Essen und Trinken

Dessert Eine Kugel Eis verfeinert Crumbles

Einfach, um Reste zu verwerten

Archivartikel

Ein Früchteboden, überbacken mit Streuseln: ein Crumble (deutsch: Krümel) ist schnell gemacht – und doch in Deutschland wenig verbreitet. Das wundert auch Martin Wilfarth ein wenig.

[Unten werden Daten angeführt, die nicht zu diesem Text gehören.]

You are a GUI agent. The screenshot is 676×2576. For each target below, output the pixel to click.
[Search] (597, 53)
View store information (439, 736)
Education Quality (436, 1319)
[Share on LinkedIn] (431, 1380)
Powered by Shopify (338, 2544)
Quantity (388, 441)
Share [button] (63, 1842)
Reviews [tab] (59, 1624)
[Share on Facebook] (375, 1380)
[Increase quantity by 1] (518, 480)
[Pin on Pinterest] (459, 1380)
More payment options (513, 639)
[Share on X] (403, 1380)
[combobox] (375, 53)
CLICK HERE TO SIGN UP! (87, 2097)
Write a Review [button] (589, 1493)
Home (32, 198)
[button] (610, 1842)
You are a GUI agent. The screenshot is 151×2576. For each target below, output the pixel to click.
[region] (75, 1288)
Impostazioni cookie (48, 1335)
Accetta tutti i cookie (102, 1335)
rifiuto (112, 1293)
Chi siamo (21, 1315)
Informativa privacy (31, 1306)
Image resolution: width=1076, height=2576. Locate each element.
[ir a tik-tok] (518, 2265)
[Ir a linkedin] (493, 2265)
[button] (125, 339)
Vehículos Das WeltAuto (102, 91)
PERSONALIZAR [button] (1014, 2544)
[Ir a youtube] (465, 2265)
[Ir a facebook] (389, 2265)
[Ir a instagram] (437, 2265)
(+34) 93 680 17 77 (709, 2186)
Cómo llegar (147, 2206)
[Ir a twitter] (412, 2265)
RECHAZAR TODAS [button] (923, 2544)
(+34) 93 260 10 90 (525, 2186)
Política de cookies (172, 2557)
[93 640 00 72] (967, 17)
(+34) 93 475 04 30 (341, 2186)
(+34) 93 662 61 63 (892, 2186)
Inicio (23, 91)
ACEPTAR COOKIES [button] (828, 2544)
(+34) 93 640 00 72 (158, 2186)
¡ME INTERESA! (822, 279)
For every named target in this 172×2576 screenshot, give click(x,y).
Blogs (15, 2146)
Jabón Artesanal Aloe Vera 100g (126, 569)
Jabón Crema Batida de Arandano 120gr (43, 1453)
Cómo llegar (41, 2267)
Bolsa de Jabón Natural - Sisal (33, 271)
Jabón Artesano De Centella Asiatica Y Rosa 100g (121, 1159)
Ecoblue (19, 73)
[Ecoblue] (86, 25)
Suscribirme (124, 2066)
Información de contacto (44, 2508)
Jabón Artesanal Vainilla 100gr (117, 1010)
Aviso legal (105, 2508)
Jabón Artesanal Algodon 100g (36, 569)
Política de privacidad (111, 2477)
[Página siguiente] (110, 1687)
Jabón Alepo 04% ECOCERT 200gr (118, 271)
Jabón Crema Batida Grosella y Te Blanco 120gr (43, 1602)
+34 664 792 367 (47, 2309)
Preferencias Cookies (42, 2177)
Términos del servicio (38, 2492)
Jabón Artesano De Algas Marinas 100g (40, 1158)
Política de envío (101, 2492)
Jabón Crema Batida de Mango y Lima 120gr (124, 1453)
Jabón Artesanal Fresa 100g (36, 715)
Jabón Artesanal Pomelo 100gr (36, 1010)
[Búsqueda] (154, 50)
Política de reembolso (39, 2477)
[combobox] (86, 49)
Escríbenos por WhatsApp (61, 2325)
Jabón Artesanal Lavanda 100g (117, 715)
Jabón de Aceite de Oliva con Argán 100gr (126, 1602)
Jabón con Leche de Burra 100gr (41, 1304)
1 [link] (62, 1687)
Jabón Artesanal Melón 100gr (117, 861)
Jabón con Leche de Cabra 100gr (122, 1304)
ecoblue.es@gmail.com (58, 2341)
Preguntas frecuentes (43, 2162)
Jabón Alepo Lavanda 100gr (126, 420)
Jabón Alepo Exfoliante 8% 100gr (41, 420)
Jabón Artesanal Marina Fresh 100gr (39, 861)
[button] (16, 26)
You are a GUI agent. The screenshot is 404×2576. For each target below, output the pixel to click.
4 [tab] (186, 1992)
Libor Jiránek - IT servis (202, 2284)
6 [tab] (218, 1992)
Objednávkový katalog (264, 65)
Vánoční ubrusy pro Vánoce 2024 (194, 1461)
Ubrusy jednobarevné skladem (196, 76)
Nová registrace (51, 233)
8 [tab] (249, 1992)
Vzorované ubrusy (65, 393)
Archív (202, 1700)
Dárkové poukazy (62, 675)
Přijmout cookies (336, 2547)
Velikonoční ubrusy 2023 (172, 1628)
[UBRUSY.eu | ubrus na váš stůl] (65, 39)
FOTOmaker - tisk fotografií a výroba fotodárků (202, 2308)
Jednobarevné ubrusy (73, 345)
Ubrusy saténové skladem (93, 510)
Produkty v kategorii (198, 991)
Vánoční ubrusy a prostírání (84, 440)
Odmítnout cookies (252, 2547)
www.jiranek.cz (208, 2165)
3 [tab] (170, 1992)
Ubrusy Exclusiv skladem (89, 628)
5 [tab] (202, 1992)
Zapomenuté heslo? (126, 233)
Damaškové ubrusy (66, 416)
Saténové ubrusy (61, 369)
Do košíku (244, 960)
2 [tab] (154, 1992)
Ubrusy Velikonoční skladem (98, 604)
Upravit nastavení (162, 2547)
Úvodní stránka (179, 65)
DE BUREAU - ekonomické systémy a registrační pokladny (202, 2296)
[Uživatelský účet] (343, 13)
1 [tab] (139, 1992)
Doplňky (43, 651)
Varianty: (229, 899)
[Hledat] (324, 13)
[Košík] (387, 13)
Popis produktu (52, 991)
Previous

Für den Inhaber der Eisdiele „Eis Eis Baby“ in der Nähe des Mannheimer Hauptbahnhof ist dieser Umstand ein Glück. „So macht mir niemand Konkurrenz“, sagt der Inhaber des Eisladens im Quadrat L 14.

Wilfarth hat die Nachspeise in den Vereinigten Staaten kennengelernt. „Der Bäcker hat mir sein Rezept gegeben, das ich noch verfeinert habe.“ Sehr süß sei das kuchenähnliche Gebäck gewesen, als Wilfarth es in den Vereinigten Staaten zum ersten Mal gegessen hat. „Meine sind weniger süß“, sagt Wilfarth, der vor allem regionale und saisonale Produkte zum Backen verwendet. „Lieber sonnengereift als treibhausgereift.“

Entstehung im 20. Jahrhundert

Am besten werde ein Crumble, das – je nach Vorliebe auf Weizen- oder Dinkelmehl basiert – warm verspeist, „mit einer Kugel Eis“, empfiehlt Wilfarth. So entsteht beim Genießen ein warm-kaltes Wechselspiel am Gaumen. Aber auch eine Portion Sahne sei eine Alternative.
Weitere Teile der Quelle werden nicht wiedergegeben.